Most PSUs do that, but the amount can be increased, but in such a way so that it comes not from reserves but from a particular year's income. The income needs to be increased via higher productivity levels and lower staffing levels. A part of this process has already been into effect, and it needs to be strengthened.

At the same time, the proposal to scrap PSU projects that have incurred time overruns -- when less than 5 per cent of the project cost has been incurred -- should be stringently applied.

Another great way to reduce the drain on the central exchequer and to increase the resources available for utilisation in capital creating mechanisms is to make a detailed study of the subsidies and hidden subsidies being offered by the central government. Wherever the subsidies (i) have ceased to make sense in the current context; or (ii) are not reaching and/or benefiting the sections of society for which they were meant; or (iii) are simply promoting a lethargy and indifference to growth, they should be reduced or scrapped.

Clean up the Petroleum Sector: One of the most senseless subsidies in India is the one on petroleum products. In order to provide kerosene and liquefied petroleum gas at subsidised rates, petrol and diesel -- which are the fuels for the engine of growth -- are charged at some of the highest rates in the world.

It is interesting to see how this subsidy promotes sloth. To start with, kerosene is the poor man's cooking fuel, while LPG is the cooking fuel of the middle classes. Because the sector has been controlled for such a long time, both fuels are available only in controlled quantities, and never meet the demand.

At the same time, because of the control, the Oil and Natural Gas Corporation has never taken its job of prospecting for and producing crude seriously, leading to perennial shortages of both crude and the derivatives. This has led to a higher import bill, which in turn ensures that the prices of the non-subsidised items remains unnaturally high, but still does not make for a steady supply of either LPG or kerosene.

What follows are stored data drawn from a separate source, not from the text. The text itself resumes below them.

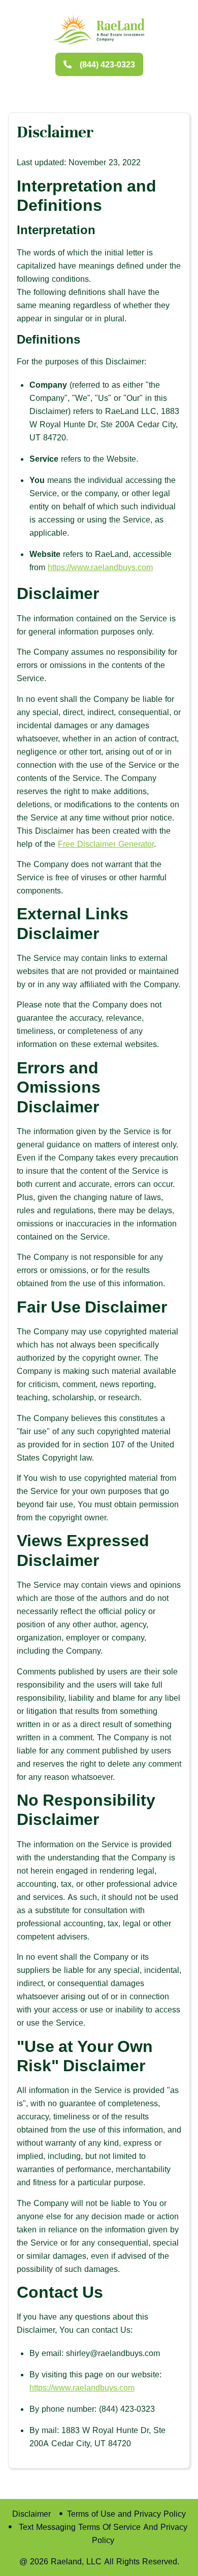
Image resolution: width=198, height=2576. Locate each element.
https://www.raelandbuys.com (100, 567)
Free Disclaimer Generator (106, 844)
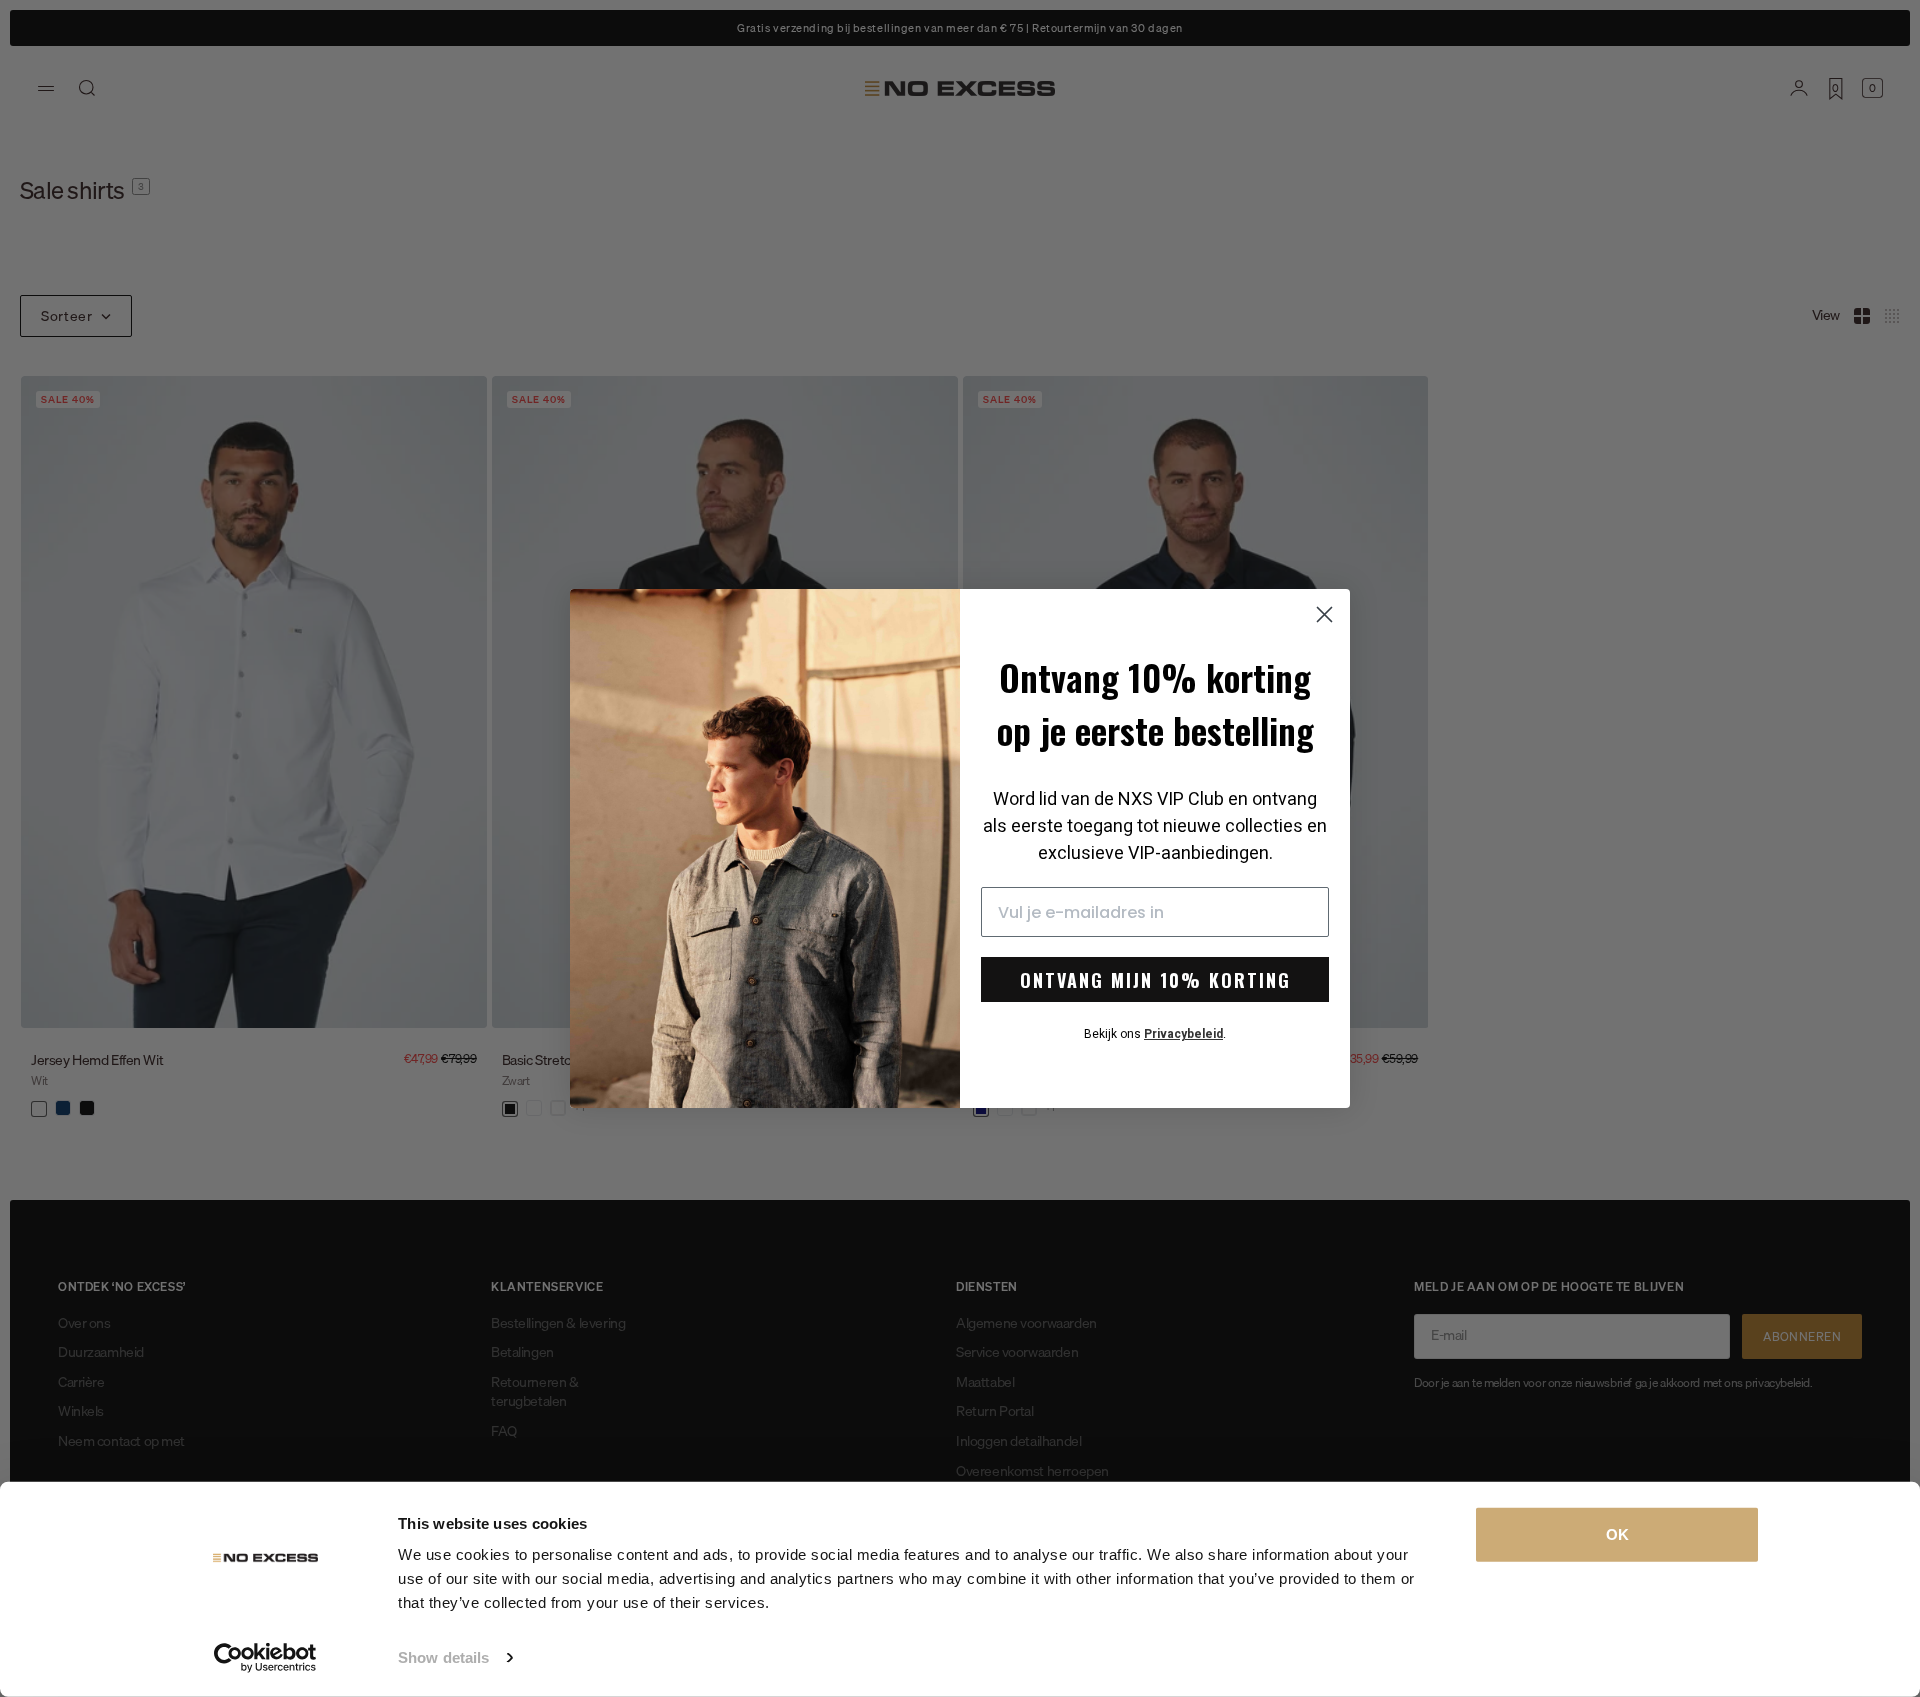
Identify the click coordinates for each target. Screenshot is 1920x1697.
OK (1617, 1534)
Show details (443, 1657)
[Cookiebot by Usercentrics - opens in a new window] (265, 1658)
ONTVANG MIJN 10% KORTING (1155, 980)
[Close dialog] (1324, 614)
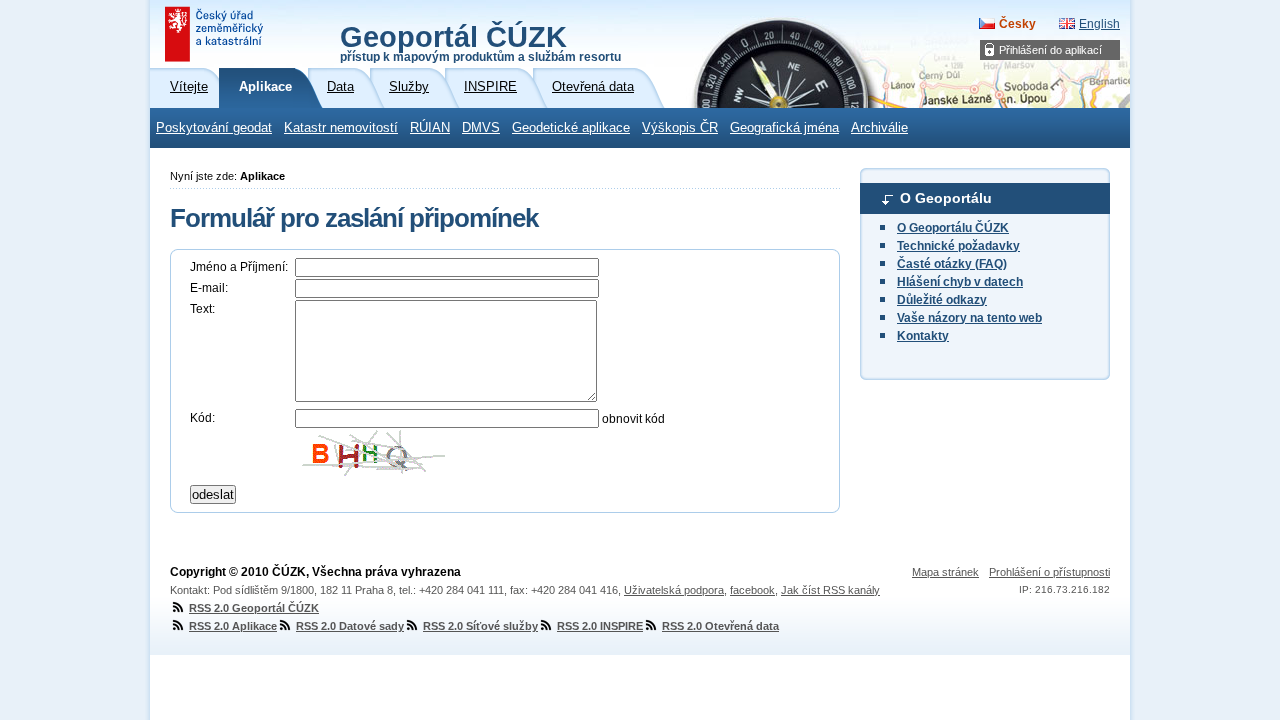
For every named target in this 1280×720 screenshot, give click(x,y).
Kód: (202, 418)
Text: (202, 309)
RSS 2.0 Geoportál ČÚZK (254, 608)
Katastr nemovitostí (341, 128)
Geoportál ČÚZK (480, 42)
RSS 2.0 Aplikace (233, 626)
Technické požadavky (958, 246)
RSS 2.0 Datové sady (350, 626)
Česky (1017, 24)
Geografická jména (784, 128)
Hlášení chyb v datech (960, 282)
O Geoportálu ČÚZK (953, 228)
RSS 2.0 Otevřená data (720, 626)
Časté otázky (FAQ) (952, 264)
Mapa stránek (945, 572)
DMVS (481, 128)
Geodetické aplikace (571, 128)
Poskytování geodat (214, 128)
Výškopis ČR (680, 128)
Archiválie (879, 128)
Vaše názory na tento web (969, 318)
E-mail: (209, 288)
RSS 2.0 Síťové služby (480, 626)
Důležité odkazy (942, 300)
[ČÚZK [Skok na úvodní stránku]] (216, 34)
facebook (752, 590)
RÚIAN (430, 128)
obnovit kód (633, 419)
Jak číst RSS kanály (830, 590)
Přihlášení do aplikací (1050, 50)
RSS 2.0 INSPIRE (600, 626)
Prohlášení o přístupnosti (1049, 572)
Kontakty (923, 336)
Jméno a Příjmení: (239, 267)
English (1099, 24)
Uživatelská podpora (674, 590)
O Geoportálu (946, 198)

So whom is the subsidy benefiting? ONGC, and its slothful ways? Industry, which has to shell out more for transport costs on its goods? The common man, who has to pay more for the goods he buys in order to pay less for his kerosene (he ends up paying more on the black market anyway, because the supply is so erratic)? Where is the sense?

Chidambaram needs to make at least a dent in this sector, so that future industrial growth is not hampered, while keeping in mind the legitimate needs of the poorest sections of society.

Hike Agricultural Output: An agro-driven economy like India cannot afford a drop in agricultural output. And yet, in spite of nine consecutive good monsoons, agro output has fallen in 1995-96. Hence the current rush to import two million tonnes of wheat.

What is the reason for the drop in agricultural production? Why aren't the farmers producing more in spite of the subsidised rates they receive for their crop? Are the subsidies not going to the right places? Or are they, once again, promoting sloth?

It is also interesting to see how one arm of a government with 13 arms can be so out of synch with the other 12 arms. Agriculture Minister Chaturanan Mishra thinks there are no takers for PSU equity, and so wants the government to direct the state-owned financial institutions to sell of the considerable private sector equity they own. Why? So that the money realised would stop the government from reducing the subsidies on farm produce and inputs.

Not only is Mishra totally out of sync with the rest of his government's policies in this regard, he is also out of sync with the ground realities of the capital market and the taxation laws. But that is besides the point. This only serves to indicate the pressures and pulls Chidambaram has to work under.